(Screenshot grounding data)
▬▬▬▬▬▬

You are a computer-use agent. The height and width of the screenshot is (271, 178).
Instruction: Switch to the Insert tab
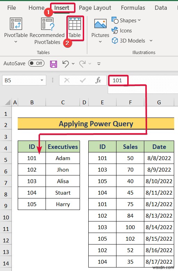(62, 8)
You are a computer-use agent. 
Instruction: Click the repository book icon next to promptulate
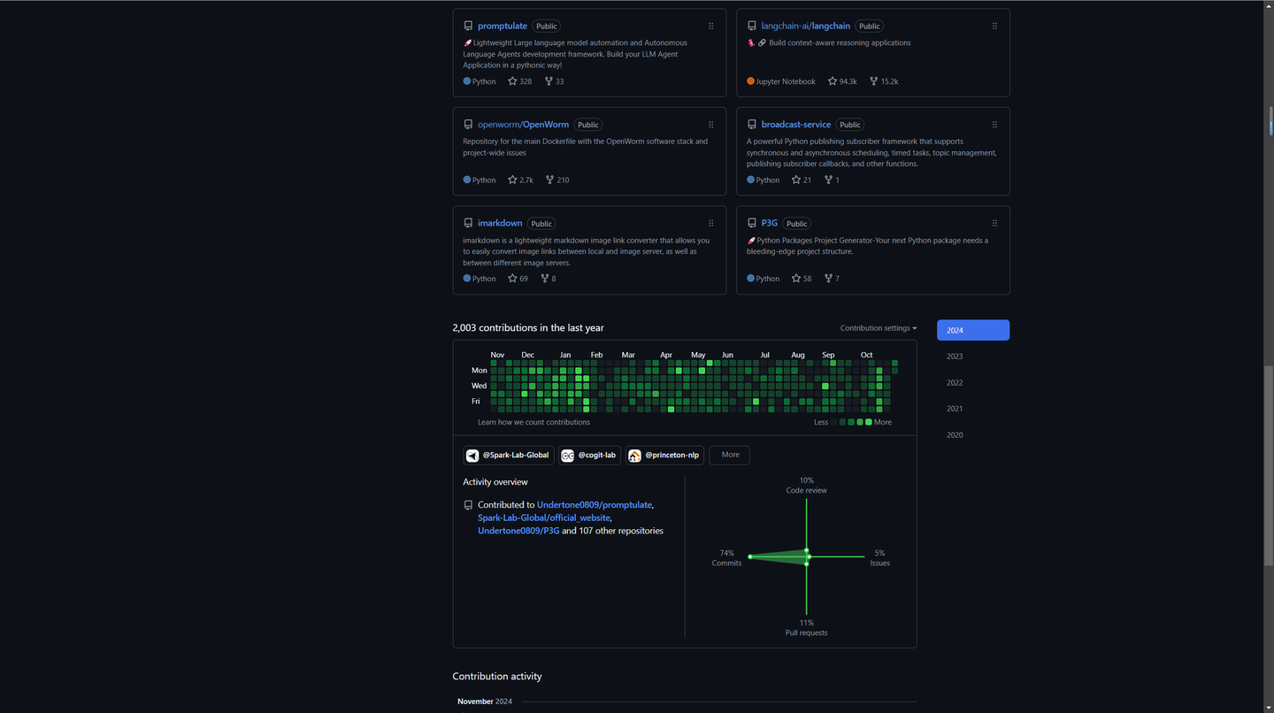click(x=468, y=26)
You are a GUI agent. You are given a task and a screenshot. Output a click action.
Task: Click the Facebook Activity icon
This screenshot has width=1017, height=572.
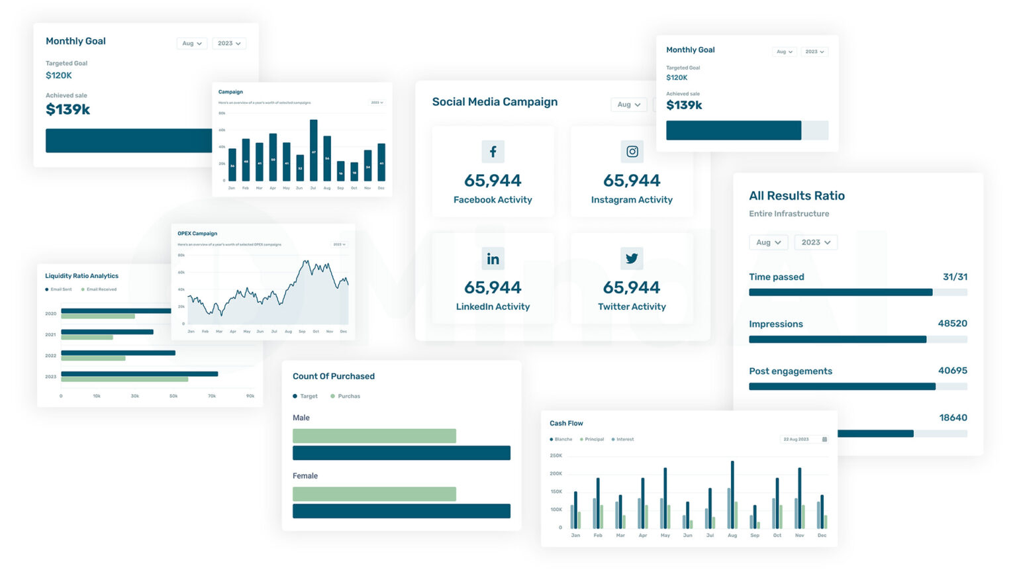pos(493,152)
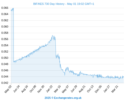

▬▬▬▬▬▬

Please write out, word for word, each line from the one with "Task: Click the Facebook Activity icon" to the last line of the data, keeping both ends and omitting pictures.

Your response ::
Task: Click the Facebook Activity icon
This screenshot has width=1017, height=572.
pos(493,152)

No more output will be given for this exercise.